In order to bring the change process to a successful conclusion, employees must build up a relevant skillset, the so-called 21th Century Skills. These include the learning skills of critical thinking, creativity, collaboration, and communication; the literacy skills of information, media, and technology; and the life skills of flexibility, leadership, initiative, productivity, and social skills.



We believe that most employees are quite willing to make necessary changes. That’s why we recommend approaches where they are empowered, especially if employees have sufficient command of the 21th Century Skills. Good communication, together with retraining programs, can help people start moving toward new career paths, including those within the same company.



PDM’s project involvement


PDM is partner in two research projects, “SAMEN” and “The Digital Plant of the Future”. SAMEN is a World Class Maintenance project that answers the question how a service provider can develop a technical innovation into an effective business model.
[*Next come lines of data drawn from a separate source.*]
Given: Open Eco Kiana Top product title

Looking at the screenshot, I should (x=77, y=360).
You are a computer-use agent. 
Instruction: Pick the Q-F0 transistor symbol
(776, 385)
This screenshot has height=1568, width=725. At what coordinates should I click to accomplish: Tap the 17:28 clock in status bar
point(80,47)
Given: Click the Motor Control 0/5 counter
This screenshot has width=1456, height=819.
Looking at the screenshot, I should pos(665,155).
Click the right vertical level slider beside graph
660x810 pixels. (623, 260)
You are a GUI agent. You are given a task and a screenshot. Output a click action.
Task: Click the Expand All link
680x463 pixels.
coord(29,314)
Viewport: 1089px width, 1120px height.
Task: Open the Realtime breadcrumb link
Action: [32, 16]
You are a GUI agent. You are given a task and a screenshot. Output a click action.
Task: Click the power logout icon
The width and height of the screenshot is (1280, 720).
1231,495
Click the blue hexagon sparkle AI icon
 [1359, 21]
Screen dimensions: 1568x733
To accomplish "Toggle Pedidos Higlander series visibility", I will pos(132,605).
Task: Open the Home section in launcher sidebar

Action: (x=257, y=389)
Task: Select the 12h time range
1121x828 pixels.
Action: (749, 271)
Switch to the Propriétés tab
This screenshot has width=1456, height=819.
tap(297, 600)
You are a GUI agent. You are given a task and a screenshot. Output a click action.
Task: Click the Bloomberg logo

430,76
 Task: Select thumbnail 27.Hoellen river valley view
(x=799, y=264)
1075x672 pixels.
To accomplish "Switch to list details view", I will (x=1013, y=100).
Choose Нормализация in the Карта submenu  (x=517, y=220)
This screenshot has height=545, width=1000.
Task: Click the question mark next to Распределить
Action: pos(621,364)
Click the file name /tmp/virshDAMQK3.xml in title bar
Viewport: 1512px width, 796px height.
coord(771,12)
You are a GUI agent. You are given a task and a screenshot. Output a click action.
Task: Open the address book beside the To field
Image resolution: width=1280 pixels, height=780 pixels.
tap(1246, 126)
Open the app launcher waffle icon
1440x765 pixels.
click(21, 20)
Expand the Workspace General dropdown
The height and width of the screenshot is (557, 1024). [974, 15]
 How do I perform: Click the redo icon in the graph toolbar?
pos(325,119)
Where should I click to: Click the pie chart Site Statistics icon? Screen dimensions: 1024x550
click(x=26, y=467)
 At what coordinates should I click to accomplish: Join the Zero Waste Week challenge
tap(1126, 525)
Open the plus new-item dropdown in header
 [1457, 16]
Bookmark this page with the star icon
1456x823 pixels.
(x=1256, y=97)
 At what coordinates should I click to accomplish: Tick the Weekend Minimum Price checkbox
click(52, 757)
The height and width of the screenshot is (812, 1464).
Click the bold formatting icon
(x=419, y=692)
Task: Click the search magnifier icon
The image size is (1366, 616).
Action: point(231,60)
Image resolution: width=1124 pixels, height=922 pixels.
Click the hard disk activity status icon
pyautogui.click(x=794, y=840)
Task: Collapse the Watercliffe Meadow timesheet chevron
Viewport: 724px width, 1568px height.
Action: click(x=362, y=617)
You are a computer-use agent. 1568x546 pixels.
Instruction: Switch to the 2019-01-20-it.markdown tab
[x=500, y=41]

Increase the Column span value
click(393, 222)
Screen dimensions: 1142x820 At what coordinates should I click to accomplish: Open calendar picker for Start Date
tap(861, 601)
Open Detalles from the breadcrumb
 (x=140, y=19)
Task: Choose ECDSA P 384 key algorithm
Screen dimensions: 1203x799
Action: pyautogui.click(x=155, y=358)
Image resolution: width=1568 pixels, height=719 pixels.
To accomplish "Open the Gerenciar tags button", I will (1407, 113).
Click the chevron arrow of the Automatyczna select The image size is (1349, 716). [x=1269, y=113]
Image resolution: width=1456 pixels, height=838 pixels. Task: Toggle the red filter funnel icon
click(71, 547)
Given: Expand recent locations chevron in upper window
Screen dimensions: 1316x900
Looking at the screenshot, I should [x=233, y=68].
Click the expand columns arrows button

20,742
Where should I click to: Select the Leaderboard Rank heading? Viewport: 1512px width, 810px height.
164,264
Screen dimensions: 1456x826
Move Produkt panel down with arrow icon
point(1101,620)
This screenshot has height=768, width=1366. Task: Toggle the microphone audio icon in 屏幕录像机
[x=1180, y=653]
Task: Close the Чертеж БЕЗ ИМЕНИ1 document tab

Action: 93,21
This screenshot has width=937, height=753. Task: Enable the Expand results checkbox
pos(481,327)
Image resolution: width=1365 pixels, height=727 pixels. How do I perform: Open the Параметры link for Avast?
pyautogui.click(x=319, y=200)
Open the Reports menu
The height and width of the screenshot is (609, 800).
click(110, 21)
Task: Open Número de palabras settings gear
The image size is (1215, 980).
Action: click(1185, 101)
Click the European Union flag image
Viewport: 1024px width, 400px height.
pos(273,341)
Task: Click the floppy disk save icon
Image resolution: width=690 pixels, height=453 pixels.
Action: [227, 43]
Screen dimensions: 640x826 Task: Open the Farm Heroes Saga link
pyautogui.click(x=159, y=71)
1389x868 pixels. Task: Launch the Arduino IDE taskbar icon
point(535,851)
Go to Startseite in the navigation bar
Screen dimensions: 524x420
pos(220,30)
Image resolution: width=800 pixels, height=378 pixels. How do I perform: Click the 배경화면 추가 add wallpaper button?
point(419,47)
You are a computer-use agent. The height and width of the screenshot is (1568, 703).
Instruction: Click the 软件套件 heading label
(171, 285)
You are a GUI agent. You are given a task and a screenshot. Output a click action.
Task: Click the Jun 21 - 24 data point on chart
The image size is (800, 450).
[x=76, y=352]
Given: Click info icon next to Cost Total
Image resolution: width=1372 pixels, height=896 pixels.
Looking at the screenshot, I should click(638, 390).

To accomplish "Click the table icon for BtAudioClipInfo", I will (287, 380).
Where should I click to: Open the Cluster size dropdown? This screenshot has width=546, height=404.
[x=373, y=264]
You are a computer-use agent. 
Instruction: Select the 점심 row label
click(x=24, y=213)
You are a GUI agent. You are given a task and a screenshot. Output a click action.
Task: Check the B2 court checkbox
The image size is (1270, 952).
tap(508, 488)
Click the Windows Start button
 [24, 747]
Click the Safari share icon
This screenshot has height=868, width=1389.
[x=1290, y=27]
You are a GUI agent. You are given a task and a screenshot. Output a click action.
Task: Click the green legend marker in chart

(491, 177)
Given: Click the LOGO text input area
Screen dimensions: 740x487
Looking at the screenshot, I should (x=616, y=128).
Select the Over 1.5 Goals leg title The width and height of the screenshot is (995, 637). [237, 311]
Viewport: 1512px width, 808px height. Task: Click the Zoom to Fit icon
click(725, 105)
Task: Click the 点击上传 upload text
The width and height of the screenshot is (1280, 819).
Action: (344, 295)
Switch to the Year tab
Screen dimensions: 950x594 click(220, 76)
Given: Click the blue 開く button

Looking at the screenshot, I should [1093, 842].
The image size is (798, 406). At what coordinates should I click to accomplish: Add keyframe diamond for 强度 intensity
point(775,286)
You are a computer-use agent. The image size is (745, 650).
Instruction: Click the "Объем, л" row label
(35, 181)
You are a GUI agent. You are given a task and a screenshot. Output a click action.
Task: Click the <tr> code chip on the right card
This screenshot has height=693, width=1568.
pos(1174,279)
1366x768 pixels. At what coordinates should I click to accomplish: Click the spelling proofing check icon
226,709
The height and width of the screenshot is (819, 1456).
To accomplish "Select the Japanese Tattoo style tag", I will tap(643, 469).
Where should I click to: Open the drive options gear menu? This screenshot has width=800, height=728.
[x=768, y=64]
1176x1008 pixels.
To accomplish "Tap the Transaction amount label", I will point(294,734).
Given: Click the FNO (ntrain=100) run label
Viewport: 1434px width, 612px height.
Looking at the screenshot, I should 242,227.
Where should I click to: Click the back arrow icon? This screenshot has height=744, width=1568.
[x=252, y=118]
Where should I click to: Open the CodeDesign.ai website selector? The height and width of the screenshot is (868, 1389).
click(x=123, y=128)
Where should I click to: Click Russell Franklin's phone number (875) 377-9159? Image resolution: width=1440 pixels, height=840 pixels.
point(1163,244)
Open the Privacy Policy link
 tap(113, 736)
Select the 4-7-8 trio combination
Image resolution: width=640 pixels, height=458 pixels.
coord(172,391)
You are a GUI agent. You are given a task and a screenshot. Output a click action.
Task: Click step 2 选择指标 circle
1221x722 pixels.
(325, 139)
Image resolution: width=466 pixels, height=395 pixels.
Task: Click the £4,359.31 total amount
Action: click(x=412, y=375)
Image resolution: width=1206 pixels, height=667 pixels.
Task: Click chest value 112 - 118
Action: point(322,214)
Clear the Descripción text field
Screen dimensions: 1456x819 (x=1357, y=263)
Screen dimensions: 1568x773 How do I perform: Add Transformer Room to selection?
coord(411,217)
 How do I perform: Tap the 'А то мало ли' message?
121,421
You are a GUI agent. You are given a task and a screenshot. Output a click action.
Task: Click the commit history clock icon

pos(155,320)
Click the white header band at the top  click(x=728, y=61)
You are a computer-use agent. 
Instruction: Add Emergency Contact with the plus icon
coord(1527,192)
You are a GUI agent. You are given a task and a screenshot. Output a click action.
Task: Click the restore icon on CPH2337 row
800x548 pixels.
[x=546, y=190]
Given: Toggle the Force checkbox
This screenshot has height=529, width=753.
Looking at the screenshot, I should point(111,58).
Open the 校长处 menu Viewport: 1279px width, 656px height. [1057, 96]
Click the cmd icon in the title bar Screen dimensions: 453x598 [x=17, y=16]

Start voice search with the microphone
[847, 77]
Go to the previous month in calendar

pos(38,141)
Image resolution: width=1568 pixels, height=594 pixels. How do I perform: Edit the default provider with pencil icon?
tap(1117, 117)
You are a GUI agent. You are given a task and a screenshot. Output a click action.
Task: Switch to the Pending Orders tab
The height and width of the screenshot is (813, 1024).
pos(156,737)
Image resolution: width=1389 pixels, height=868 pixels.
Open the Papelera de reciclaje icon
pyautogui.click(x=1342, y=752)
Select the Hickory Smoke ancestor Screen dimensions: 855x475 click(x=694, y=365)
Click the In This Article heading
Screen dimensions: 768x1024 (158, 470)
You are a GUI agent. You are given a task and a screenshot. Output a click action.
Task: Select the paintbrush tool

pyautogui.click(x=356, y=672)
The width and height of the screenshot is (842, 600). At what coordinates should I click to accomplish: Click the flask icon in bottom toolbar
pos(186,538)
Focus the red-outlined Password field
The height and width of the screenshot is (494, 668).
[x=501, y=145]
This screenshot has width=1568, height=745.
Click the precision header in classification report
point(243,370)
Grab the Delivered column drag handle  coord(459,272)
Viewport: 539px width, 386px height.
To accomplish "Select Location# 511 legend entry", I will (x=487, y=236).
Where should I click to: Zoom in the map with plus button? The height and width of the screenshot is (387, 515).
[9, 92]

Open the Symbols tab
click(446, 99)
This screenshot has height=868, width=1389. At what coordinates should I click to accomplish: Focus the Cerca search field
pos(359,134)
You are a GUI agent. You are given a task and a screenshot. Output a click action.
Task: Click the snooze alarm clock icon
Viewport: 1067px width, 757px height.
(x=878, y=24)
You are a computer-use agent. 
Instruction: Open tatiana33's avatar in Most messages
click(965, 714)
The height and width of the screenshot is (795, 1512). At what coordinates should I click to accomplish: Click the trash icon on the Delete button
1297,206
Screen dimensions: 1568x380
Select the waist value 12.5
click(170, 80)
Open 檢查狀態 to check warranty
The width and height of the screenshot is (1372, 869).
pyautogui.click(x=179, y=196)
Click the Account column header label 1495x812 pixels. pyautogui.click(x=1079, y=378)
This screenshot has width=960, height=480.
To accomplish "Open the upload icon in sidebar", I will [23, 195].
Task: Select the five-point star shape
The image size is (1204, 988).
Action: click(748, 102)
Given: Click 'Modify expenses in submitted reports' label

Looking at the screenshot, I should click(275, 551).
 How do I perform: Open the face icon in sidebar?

In the “Autonomous Plant” Living Lab PDM validates knowledge regarding the autonomous control and maintenance of production facilities.



The second project was initiated by the Brabant Development Agency (BOM), TNO and Eindhoven University of Technology. It’s about realizing an environment where companies can experience how data-driven innovations can be integrated in production facilities. Through the use case “Collection and application of machine data” PDM clarifies the impact of datafication on the packaging, sorting, and material handling industry.


Change is a challenge


The implementation of Industry 4.0 is particularly complex because full integration of business operations must be achieved. PDM is able to establish connections between the different departments within a manufacturing organization and between stakeholders in the industrial chain. PDM understands the challenge for the industry and offers propositions to have real impact. This makes PDM the right partner to realize Industry 4.0.



During the implementation of Industry 4.0, pays PDM attention to the following aspects:


  • The modular structure of the products
  • Digital documentation to replace paper
  • The communication between all processes in the factory
  • The installation and commissioning of relevant hardware (sensors, transmitters, networks, receivers, cloud, monitors, glasses, actuators, etc.).
  • Analysis of available data, based on which new services can be developed.


Based on the current maturity level of a specific company, tailor-made action plans are developed to successfully implement the digital transformation on a step-by step development path. PDM can help companies that strive for advanced manufacturing to make a change that really works.